Documentation Index
Fetch the complete documentation index at: https://docs.hopx.ai/llms.txt
Use this file to discover all available pages before exploring further.
Advanced X11 desktop automation features including OCR, element finding, and advanced interactions.
Prerequisites
Before you begin, make sure you have:
- VNC server running - A VNC server must be started (see VNC Server)
- Desktop template - A sandbox with desktop support enabled
- Active sandbox - A running sandbox with desktop capabilities
- Basic desktop automation - Familiarity with basic desktop operations is helpful
Overview
X11 advanced features enable:
- OCR (Optical Character Recognition) text extraction
- Finding UI elements by text
- Waiting for elements to appear
- Advanced drag and drop
- Window capture
- Hotkey execution
Desktop automation requires a template with desktop support. Ensure your sandbox has desktop capabilities enabled.
OCR (Optical Character Recognition)
Extract text from screen regions using OCR:
from hopx_ai import Sandbox
sandbox = Sandbox.create(template="desktop")
# Extract text from region
text = sandbox.desktop.ocr(100, 100, 400, 200)
print(f"Extracted text: {text}")
# OCR with custom language
text = sandbox.desktop.ocr(100, 100, 400, 200, language="eng")
print(f"Text: {text}")
Expected Output:Extracted text: Hello World
Text: Hello World
import { Sandbox } from '@hopx-ai/sdk';
const sandbox = await Sandbox.create({ template: 'desktop' });
// Extract text from region
const text = await sandbox.desktop.ocr(100, 100, 400, 200);
console.log(`Extracted text: ${text}`);
// OCR with custom language
const text2 = await sandbox.desktop.ocr(100, 100, 400, 200, { language: 'eng' });
console.log(`Text: ${text2}`);
Expected Output:Extracted text: Hello World
Text: Hello World
Finding Elements
Find UI elements by text:
# Find element by text
element = sandbox.desktop.find_element("Submit")
if element:
print(f"Found at: ({element['x']}, {element['y']})")
print(f"Size: {element['width']}x{element['height']}")
# Click the element
sandbox.desktop.click(element['x'], element['y'])
else:
print("Element not found")
Expected Output:Found at: (150, 200)
Size: 100x30
// Find element by text
const element = await sandbox.desktop.findElement('Submit');
if (element) {
console.log(`Found at: (${element.x}, ${element.y})`);
console.log(`Size: ${element.width}x${element.height}`);
// Click the element
await sandbox.desktop.mouseClick(element.x, element.y);
} else {
console.log('Element not found');
}
Expected Output:Found at: (150, 200)

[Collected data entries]
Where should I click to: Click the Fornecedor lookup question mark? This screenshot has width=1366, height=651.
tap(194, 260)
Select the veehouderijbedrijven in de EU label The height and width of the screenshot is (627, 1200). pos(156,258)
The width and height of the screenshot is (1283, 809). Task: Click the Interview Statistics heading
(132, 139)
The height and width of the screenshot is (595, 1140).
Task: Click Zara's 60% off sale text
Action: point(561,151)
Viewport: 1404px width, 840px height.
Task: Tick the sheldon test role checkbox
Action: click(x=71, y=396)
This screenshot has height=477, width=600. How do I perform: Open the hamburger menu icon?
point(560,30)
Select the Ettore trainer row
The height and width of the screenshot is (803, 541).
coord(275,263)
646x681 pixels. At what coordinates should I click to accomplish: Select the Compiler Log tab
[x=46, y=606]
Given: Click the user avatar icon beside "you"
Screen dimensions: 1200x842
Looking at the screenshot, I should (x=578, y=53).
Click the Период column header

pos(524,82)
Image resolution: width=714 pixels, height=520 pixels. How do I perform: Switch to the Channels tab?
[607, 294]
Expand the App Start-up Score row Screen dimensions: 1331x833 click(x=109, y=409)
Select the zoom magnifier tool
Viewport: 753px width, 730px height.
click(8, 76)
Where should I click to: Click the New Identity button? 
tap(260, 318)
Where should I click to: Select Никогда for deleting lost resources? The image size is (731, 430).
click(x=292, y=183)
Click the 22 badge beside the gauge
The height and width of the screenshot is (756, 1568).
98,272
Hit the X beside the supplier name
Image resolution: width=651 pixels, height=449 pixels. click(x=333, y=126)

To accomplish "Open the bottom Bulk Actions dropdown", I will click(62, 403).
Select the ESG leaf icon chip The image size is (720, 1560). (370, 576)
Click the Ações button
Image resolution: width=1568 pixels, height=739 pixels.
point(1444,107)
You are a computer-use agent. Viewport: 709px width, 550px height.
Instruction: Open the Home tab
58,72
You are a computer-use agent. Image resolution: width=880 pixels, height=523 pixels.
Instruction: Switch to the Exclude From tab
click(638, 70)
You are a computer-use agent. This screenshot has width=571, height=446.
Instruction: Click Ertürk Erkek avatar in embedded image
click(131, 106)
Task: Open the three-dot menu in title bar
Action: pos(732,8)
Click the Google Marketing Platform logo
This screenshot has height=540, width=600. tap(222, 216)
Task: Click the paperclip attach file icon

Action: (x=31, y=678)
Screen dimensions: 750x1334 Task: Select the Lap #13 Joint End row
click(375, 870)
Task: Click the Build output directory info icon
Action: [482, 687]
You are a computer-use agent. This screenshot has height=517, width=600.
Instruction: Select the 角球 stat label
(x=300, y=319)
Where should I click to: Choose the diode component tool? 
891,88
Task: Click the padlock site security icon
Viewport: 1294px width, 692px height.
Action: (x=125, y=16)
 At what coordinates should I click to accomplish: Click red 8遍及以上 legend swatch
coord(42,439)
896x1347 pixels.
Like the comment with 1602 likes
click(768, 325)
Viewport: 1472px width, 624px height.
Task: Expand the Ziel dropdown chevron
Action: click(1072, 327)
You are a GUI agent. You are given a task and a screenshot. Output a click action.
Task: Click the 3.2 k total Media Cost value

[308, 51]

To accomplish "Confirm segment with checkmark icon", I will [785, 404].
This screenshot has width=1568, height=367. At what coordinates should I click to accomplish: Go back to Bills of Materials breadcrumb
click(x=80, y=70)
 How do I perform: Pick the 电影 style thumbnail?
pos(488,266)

Tasks to carry out ->
a - According to the X11 advanced features page, what kind of server must already be running before you begin?
b - Using the X11 advanced features page, explain why the examples create the sandbox with the "desktop" template.
c - Extend the X11 advanced features page from where it stops.

Answers by task ->
a - A VNC server.

b - Desktop automation requires a template with desktop support, so the sandbox must have desktop capabilities enabled.

c -
Size: 100x30
Waiting for Elements
Wait for an element to appear:
# Wait for element to appear (default: 30 seconds)
element = sandbox.desktop.wait_for("Loading complete", timeout=60)
print(f"Element found at: ({element['x']}, {element['y']})")
# Click when found
sandbox.desktop.click(element['x'], element['y'])
Expected Output:Element found at: (200, 300)
// Wait for element to appear (default: 30 seconds)
const element = await sandbox.desktop.waitFor('Loading complete', 60);
console.log(`Element found at: (${element.x}, ${element.y})`);
// Click when found
await sandbox.desktop.mouseClick(element.x, element.y);
Expected Output:Element found at: (200, 300)
Getting Element Bounds
Get bounding box of an element:
# Get element bounds
bounds = sandbox.desktop.get_bounds("OK Button")
print(f"Button at: {bounds['x']}, {bounds['y']}")
print(f"Size: {bounds['width']}x{bounds['height']}")
# Click center of button
center_x = bounds['x'] + bounds['width'] // 2
center_y = bounds['y'] + bounds['height'] // 2
sandbox.desktop.click(center_x, center_y)
Expected Output:Button at: 300, 400
Size: 80x25
// Get element bounds
const bounds = await sandbox.desktop.getBounds('OK Button');
console.log(`Button at: ${bounds.x}, ${bounds.y}`);
console.log(`Size: ${bounds.width}x${bounds.height}`);
// Click center of button
const centerX = bounds.x + bounds.width / 2;
const centerY = bounds.y + bounds.height / 2;
await sandbox.desktop.mouseClick(centerX, centerY);
Expected Output:Button at: 300, 400
Size: 80x25
Advanced Drag and Drop
Drag and drop operations:
# Drag and drop
sandbox.desktop.drag_drop(100, 200, 500, 300)
# Drag file to folder
sandbox.desktop.drag_drop(50, 50, 400, 300)
Expected Output:(Drag and drop operation completed)
// Drag and drop
await sandbox.desktop.dragDrop(100, 200, 500, 300);
// Drag file to folder
await sandbox.desktop.dragDrop(50, 50, 400, 300);
Expected Output:(Drag and drop operation completed)
Window Capture
Capture specific window:
# Capture active window
img_bytes = sandbox.desktop.capture_window()
# Capture specific window
windows = sandbox.desktop.get_windows()
if windows:
window_id = windows[0].id
img_bytes = sandbox.desktop.capture_window(window_id)
# Save to file
with open('window.png', 'wb') as f:
f.write(img_bytes)
Expected Output:(Window captured and saved to window.png)
// Capture active window
const windowImg = await sandbox.desktop.captureWindow();
// Capture specific window
const windows = await sandbox.desktop.listWindows();
if (windows.length > 0) {
const windowId = windows[0].id;
const windowImg = await sandbox.desktop.captureWindow(windowId);
}
// Save to file
fs.writeFileSync('window.png', windowImg);
Expected Output:(Window captured and saved to window.png)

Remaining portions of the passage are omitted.